* Assignment A
In the pandemic statement, what does the writer call their top priority?
* Assignment B
Resume the pandemic statement immediately after its last sentence, in the same voice.

* Selected extract

April 6, 2020
Life has temporarily changed for many during this pandemic, and as we adjust our schedules, work environments, and daily activities to keep our communities safe and flatten the curve, we must ensure that our economy can recover and that families are able to provide for their loved ones.
Much of my work in Congress has transitioned online or to phone calls, and I am in daily communication with the Governor’s office, federal officials tasked with handling the COVID-19 outbreak, and local community leaders and healthcare providers. The health and safety of the people of Central Washington are my top priority, and while I applaud and respect the Governor’s “Stay Home, Stay Healthy” order, one glaring discrepancy has become clear.

* Extracted entries
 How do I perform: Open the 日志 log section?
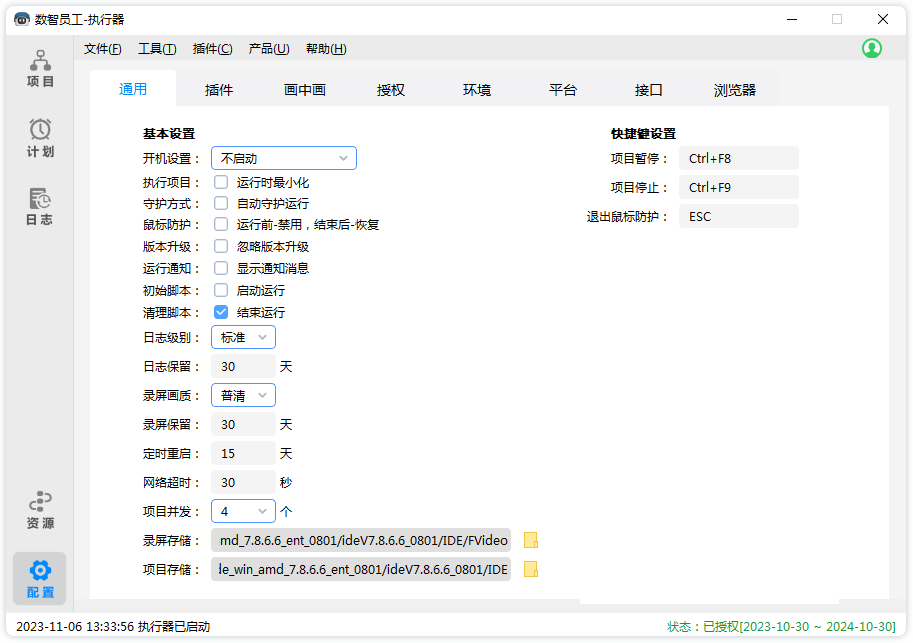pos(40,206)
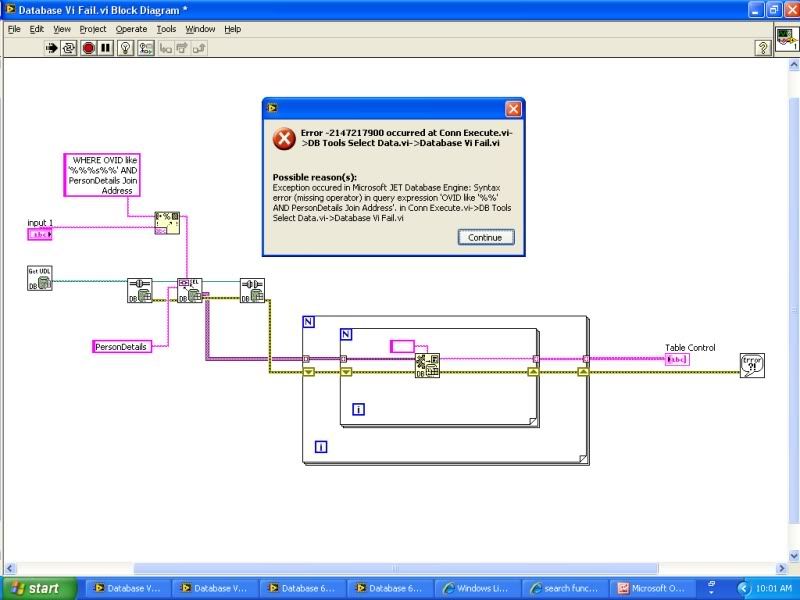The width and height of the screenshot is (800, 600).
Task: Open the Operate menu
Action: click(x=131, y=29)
---
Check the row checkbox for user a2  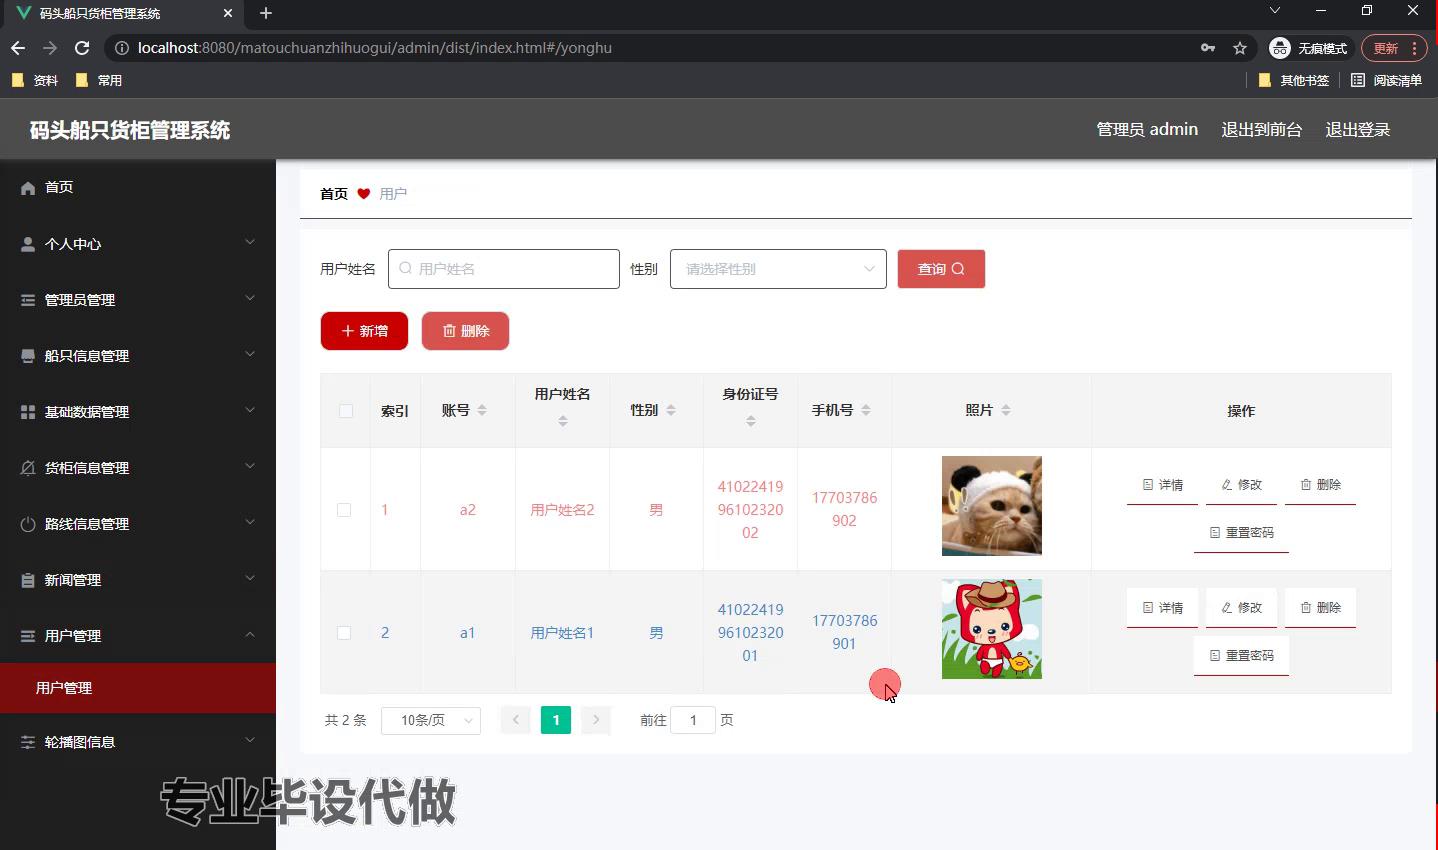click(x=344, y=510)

* Final answer A
The health and safety of the people of Central Washington.

* Final answer B
Governor Inslee’s list of “essential” activities that are permitted to continue throughout our state’s response to the coronavirus outbreak excludes residential construction. The agriculture industry has earned this designation, as farmers and ranchers are working in overdrive to keep food on shelves and tables across the country. Families recognize the essential nature of food production, and at the same time, having a roof over their heads is equally critical. In fact, the majority of states that have issued stay at home orders have deemed residential construction as “essential.”
On April 1, Rep. Cathy McMorris Rodgers and I sent a letter to Governor Inslee urging him to make this critical change – both to keep our state’s economy stable and to allow these contractors and homebuilders to provide for their families while ensuring that our state’s housing affordability and homelessness crisis isn’t exacerbated during this time of crisis.
One family in Yakima currently displaced from their home due to an accidental house fire is now unable to move forward with rebuilding. They are currently living in temporary month-to-month housing without certainty of when or how they will be able to return home.
Families across the state are facing similar challenges, including one family whose home previously burned down in a wildfire. They had been living out-of-state while they attempted to rebuild their lives but returned home to Washington at the start of the pandemic. Now, construction has halted, and they are once again faced with the uncertainty of not knowing when they’ll have a roof over their heads.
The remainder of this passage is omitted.